Problem details - The answer should reproduce the listing below character for character.

Data to use -
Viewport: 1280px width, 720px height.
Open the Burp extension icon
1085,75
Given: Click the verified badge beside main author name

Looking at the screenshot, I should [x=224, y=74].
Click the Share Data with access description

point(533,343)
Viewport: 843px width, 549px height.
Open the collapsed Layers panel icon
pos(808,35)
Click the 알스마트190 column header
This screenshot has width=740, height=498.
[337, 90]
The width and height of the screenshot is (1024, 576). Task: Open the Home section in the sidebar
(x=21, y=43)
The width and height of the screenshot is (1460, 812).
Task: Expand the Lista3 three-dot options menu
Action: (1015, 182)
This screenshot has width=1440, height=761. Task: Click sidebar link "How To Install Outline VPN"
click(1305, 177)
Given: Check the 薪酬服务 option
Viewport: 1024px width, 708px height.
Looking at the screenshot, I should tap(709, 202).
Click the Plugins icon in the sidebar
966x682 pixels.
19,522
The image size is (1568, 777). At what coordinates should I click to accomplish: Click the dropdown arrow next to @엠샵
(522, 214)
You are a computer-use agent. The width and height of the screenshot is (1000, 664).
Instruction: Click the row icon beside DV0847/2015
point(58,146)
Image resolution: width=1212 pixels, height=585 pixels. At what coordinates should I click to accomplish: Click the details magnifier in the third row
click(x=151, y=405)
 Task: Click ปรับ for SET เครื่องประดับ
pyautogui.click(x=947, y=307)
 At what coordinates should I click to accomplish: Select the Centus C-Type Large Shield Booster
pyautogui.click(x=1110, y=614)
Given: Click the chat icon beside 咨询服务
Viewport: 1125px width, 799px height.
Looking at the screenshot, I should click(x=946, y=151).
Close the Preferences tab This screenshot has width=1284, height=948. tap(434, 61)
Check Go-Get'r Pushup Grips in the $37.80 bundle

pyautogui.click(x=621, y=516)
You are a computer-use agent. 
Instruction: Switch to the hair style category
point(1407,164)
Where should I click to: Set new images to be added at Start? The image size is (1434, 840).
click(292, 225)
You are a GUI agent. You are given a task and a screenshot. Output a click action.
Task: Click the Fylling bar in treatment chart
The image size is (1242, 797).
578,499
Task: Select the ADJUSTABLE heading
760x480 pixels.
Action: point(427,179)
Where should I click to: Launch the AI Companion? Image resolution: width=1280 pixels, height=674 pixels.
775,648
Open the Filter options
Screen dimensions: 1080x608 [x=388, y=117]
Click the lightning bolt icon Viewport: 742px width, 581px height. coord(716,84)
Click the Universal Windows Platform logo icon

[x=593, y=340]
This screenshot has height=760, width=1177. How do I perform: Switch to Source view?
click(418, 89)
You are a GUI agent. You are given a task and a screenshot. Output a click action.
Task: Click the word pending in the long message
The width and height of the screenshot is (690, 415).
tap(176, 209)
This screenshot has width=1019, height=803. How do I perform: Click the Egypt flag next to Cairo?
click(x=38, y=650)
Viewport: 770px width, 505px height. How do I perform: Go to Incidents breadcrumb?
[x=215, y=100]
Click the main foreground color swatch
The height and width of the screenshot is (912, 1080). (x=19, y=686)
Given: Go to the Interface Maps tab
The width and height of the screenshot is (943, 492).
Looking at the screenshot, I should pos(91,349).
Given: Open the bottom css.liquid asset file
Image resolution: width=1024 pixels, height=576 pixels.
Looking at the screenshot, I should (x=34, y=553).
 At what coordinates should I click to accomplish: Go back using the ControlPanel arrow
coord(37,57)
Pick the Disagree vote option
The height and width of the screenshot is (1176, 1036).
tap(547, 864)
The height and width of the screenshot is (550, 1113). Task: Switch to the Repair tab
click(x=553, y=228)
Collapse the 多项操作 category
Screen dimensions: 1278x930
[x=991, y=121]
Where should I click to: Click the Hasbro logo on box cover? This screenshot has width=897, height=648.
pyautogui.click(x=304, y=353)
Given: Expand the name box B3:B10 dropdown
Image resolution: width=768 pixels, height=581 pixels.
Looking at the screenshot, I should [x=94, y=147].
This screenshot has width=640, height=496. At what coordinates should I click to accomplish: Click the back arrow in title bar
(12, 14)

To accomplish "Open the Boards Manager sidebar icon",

Task solution -
Viewport: 1280px width, 720px height.
Open the Burp extension icon
1085,75
Given: Click the verified badge beside main author name

Looking at the screenshot, I should [x=224, y=74].
Click the Share Data with access description

point(533,343)
Viewport: 843px width, 549px height.
Open the collapsed Layers panel icon
pos(808,35)
Click the 알스마트190 column header
This screenshot has width=740, height=498.
[337, 90]
The width and height of the screenshot is (1024, 576). Task: Open the Home section in the sidebar
(x=21, y=43)
The width and height of the screenshot is (1460, 812).
Task: Expand the Lista3 three-dot options menu
Action: (1015, 182)
This screenshot has width=1440, height=761. Task: Click sidebar link "How To Install Outline VPN"
click(1305, 177)
Given: Check the 薪酬服务 option
Viewport: 1024px width, 708px height.
Looking at the screenshot, I should tap(709, 202).
Click the Plugins icon in the sidebar
966x682 pixels.
19,522
The image size is (1568, 777). At what coordinates should I click to accomplish: Click the dropdown arrow next to @엠샵
(522, 214)
You are a computer-use agent. The width and height of the screenshot is (1000, 664).
Instruction: Click the row icon beside DV0847/2015
point(58,146)
Image resolution: width=1212 pixels, height=585 pixels. At what coordinates should I click to accomplish: Click the details magnifier in the third row
click(x=151, y=405)
 Task: Click ปรับ for SET เครื่องประดับ
pyautogui.click(x=947, y=307)
 At what coordinates should I click to accomplish: Select the Centus C-Type Large Shield Booster
pyautogui.click(x=1110, y=614)
Given: Click the chat icon beside 咨询服务
Viewport: 1125px width, 799px height.
Looking at the screenshot, I should click(x=946, y=151).
Close the Preferences tab This screenshot has width=1284, height=948. tap(434, 61)
Check Go-Get'r Pushup Grips in the $37.80 bundle

pyautogui.click(x=621, y=516)
You are a computer-use agent. 
Instruction: Switch to the hair style category
point(1407,164)
Where should I click to: Set new images to be added at Start? The image size is (1434, 840).
click(292, 225)
You are a GUI agent. You are given a task and a screenshot. Output a click action.
Task: Click the Fylling bar in treatment chart
The image size is (1242, 797).
578,499
Task: Select the ADJUSTABLE heading
760x480 pixels.
Action: point(427,179)
Where should I click to: Launch the AI Companion? Image resolution: width=1280 pixels, height=674 pixels.
775,648
Open the Filter options
Screen dimensions: 1080x608 [x=388, y=117]
Click the lightning bolt icon Viewport: 742px width, 581px height. coord(716,84)
Click the Universal Windows Platform logo icon

[x=593, y=340]
This screenshot has height=760, width=1177. How do I perform: Switch to Source view?
click(418, 89)
You are a GUI agent. You are given a task and a screenshot. Output a click action.
Task: Click the word pending in the long message
The width and height of the screenshot is (690, 415).
tap(176, 209)
This screenshot has width=1019, height=803. How do I perform: Click the Egypt flag next to Cairo?
click(x=38, y=650)
Viewport: 770px width, 505px height. How do I perform: Go to Incidents breadcrumb?
[x=215, y=100]
Click the main foreground color swatch
The height and width of the screenshot is (912, 1080). (x=19, y=686)
Given: Go to the Interface Maps tab
The width and height of the screenshot is (943, 492).
Looking at the screenshot, I should pos(91,349).
Given: Open the bottom css.liquid asset file
Image resolution: width=1024 pixels, height=576 pixels.
Looking at the screenshot, I should (x=34, y=553).
 At what coordinates should I click to accomplish: Go back using the ControlPanel arrow
coord(37,57)
Pick the Disagree vote option
The height and width of the screenshot is (1176, 1036).
tap(547, 864)
The height and width of the screenshot is (550, 1113). Task: Switch to the Repair tab
click(x=553, y=228)
Collapse the 多项操作 category
Screen dimensions: 1278x930
[x=991, y=121]
Where should I click to: Click the Hasbro logo on box cover? This screenshot has width=897, height=648.
pyautogui.click(x=304, y=353)
Given: Expand the name box B3:B10 dropdown
Image resolution: width=768 pixels, height=581 pixels.
Looking at the screenshot, I should [x=94, y=147].
This screenshot has width=640, height=496. At what coordinates should I click to accomplish: Click the back arrow in title bar
(12, 14)

To accomplish "Open the Boards Manager sidebar icon",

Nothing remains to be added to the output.